Work required - Reproduce exactly the lines below, from the first one through the line containing "Image resolution: width=1300", and omit any pictures.

== Stored data ==

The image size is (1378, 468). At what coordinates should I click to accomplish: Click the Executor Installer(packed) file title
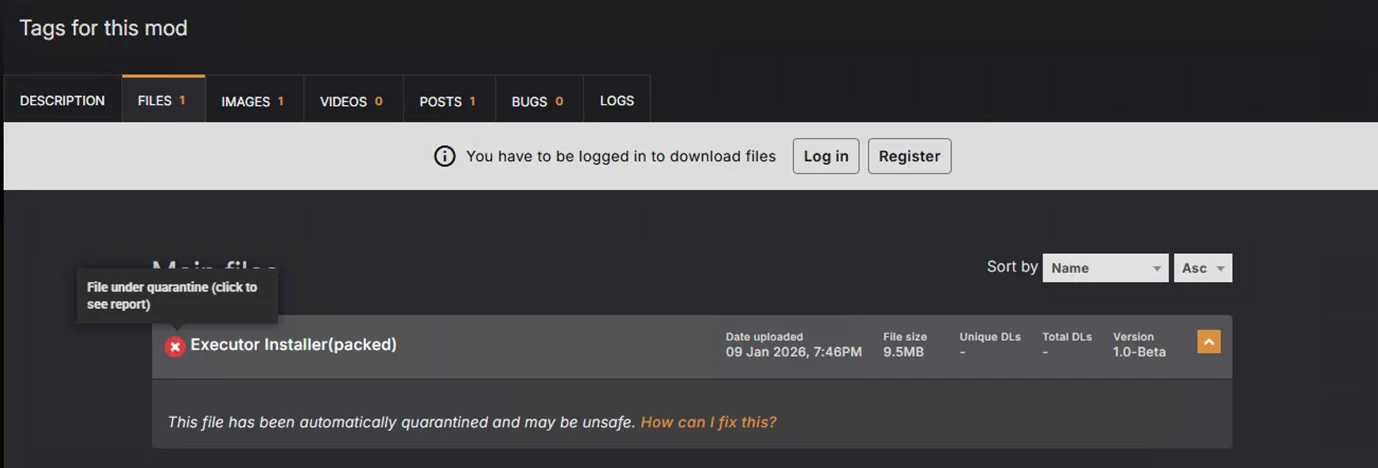click(293, 344)
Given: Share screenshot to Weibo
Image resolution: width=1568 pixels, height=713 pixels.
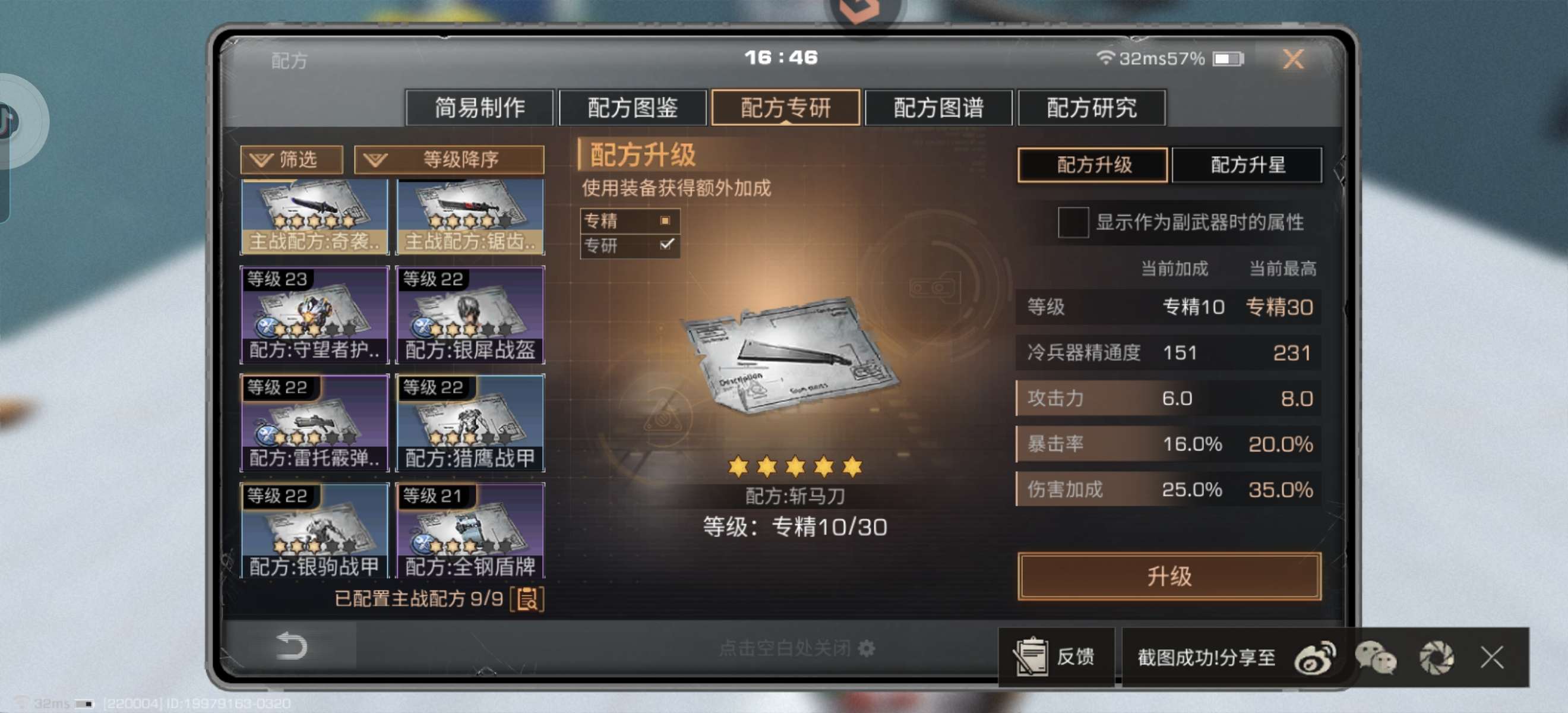Looking at the screenshot, I should (1316, 658).
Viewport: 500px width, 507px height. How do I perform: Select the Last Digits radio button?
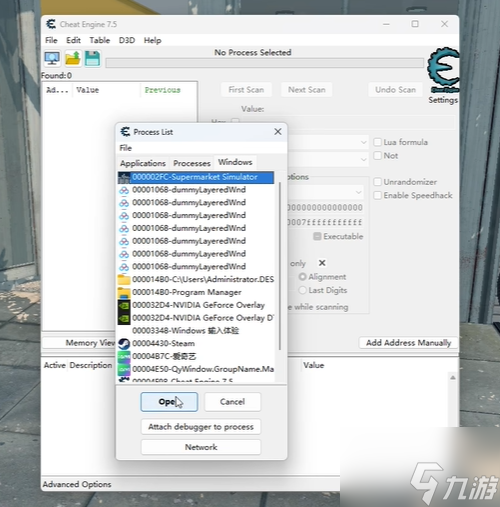303,290
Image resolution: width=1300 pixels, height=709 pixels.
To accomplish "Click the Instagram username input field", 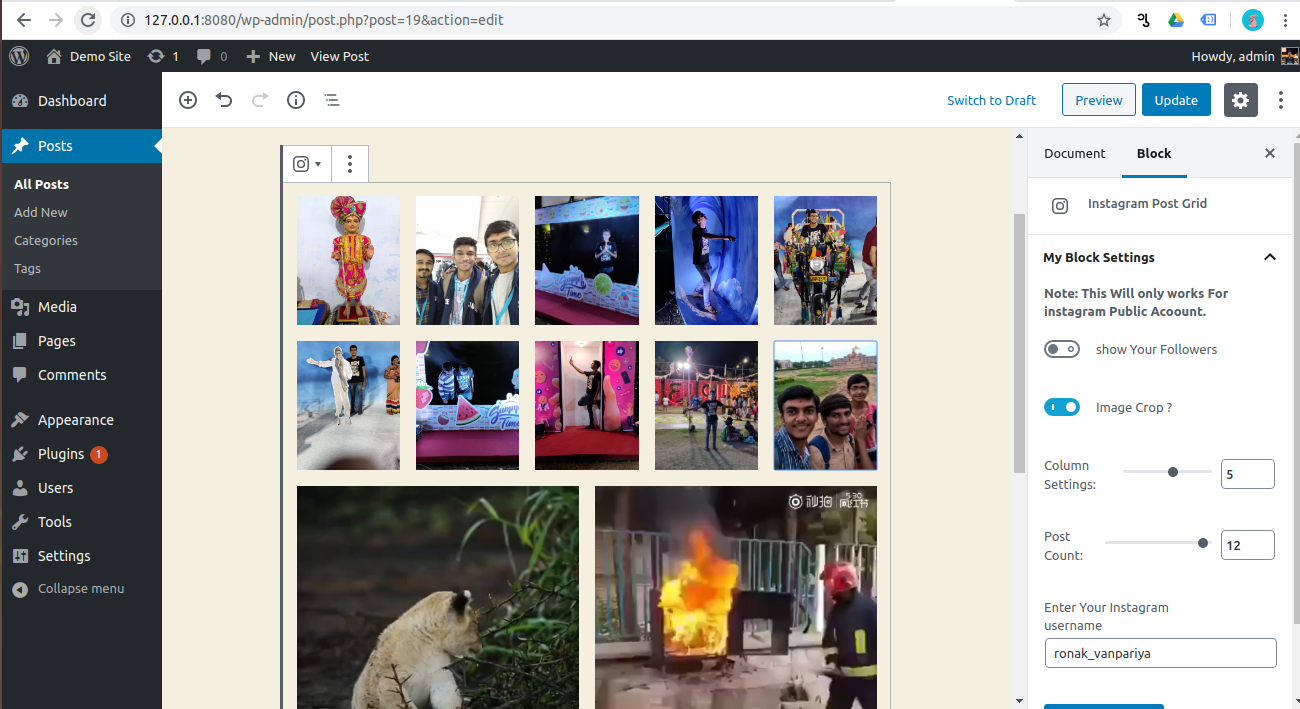I will pyautogui.click(x=1160, y=653).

===

Task answer -
The image size is (1378, 468). At what coordinates should I click to accomplish: Click the Executor Installer(packed) file title
click(293, 344)
Given: Share screenshot to Weibo
Image resolution: width=1568 pixels, height=713 pixels.
Looking at the screenshot, I should (1316, 658).
Viewport: 500px width, 507px height. How do I perform: Select the Last Digits radio button?
303,290
Image resolution: width=1300 pixels, height=709 pixels.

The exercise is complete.